Comme si cela ne suffisait pas, les incendies sont venus s’ajouter à ce tableau déjà sombre, jetant un pavé supplémentaire dans la mare. Ces derniers jours, les flammes ont ravagé tour à tour plusieurs régions du pays. Hier encore, c’était au tour de la zone montagneuse de Jebel Sidi Mekki et du mont Nadhour, entre Raf Raf et Ghar El Melh, de s’embraser, mobilisant les équipes de la protection civile dans une course contre la montre pour protéger les habitations les plus proches. Au même moment, la région de Jendouba payait elle aussi un lourd tribut, avec des hectares entiers de forêt partis en fumée. Nos forêts brûlent les unes après les autres, et une population à bout de souffle assiste, impuissante et résignée, à la répétition presque rituelle de ces catastrophes estivales.

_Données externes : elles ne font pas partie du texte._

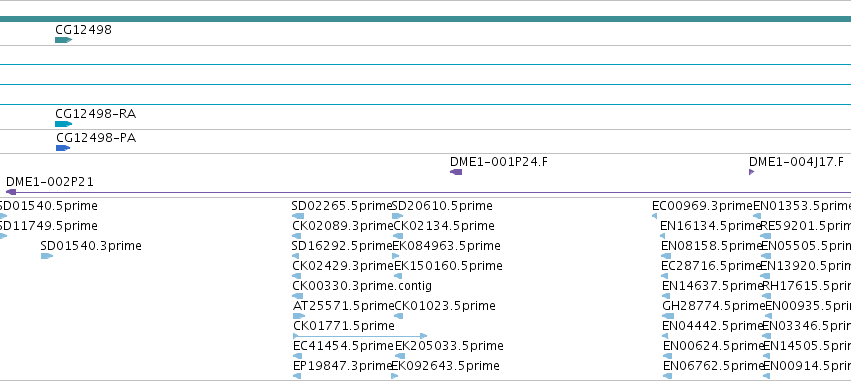Viewport: 851px width, 381px height.
Task: Click the DME1-001P24.F label text
Action: [x=499, y=162]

Et face à tout cela : le silence. Un silence assourdissant du côté des autorités, qui peinent à apporter la moindre explication claire à des citoyens en droit de comprendre ce qui se passe réellement dans leur pays. Pas de communication officielle rassurante, pas de plan d’action présenté publiquement, pas la moindre esquisse de calendrier pour sortir de cette spirale. Ce mutisme nourrit un sentiment d’abandon et alimente toutes les rumeurs, dans un pays où la confiance envers les institutions est déjà mise à rude épreuve.
Pire encore, tous les indices laissent penser que la fin de la crise n’est pas pour demain. Les prévisions météorologiques n’annoncent aucune baisse significative des températures dans l’immédiat, et les infrastructures électriques, déjà à bout de souffle, semblent incapables d’absorber une demande en constante augmentation. La situation, loin de s’améliorer, pourrait donc bien s’installer durablement, avec son lot de coupures, de restrictions et de mécontentement grandissant.
Alors la question se pose, simple et lancinante : jusqu’à quand devra-t-on tenir ? D’autant que toutes les catégories de la population sont frappées de plein fouet par cette crise, sans distinction. Des commerçants voient leur activité s’effondrer au fil des coupures, leurs marchandises périssables se dégrader faute de réfrigération continue, et leurs recettes fondre à vue d’œil en pleine saison estivale, période pourtant cruciale pour beaucoup d’entre eux. Des industriels, de leur côté, se retrouvent avec des machines à l’arrêt et des chaînes de production paralysées, victimes de coupures récurrentes qui désorganisent totalement leur activité, entraînant des pertes financières considérables et menaçant parfois des emplois. Et la liste des victimes collatérales de cette crise ne s’arrête malheureusement pas là : artisans, restaurateurs, agriculteurs, familles modestes — tous, à des degrés divers, subissent aujourd’hui les conséquences d’une crise qui semble avoir pris de court des autorités visiblement dépassées par l’ampleur des événements.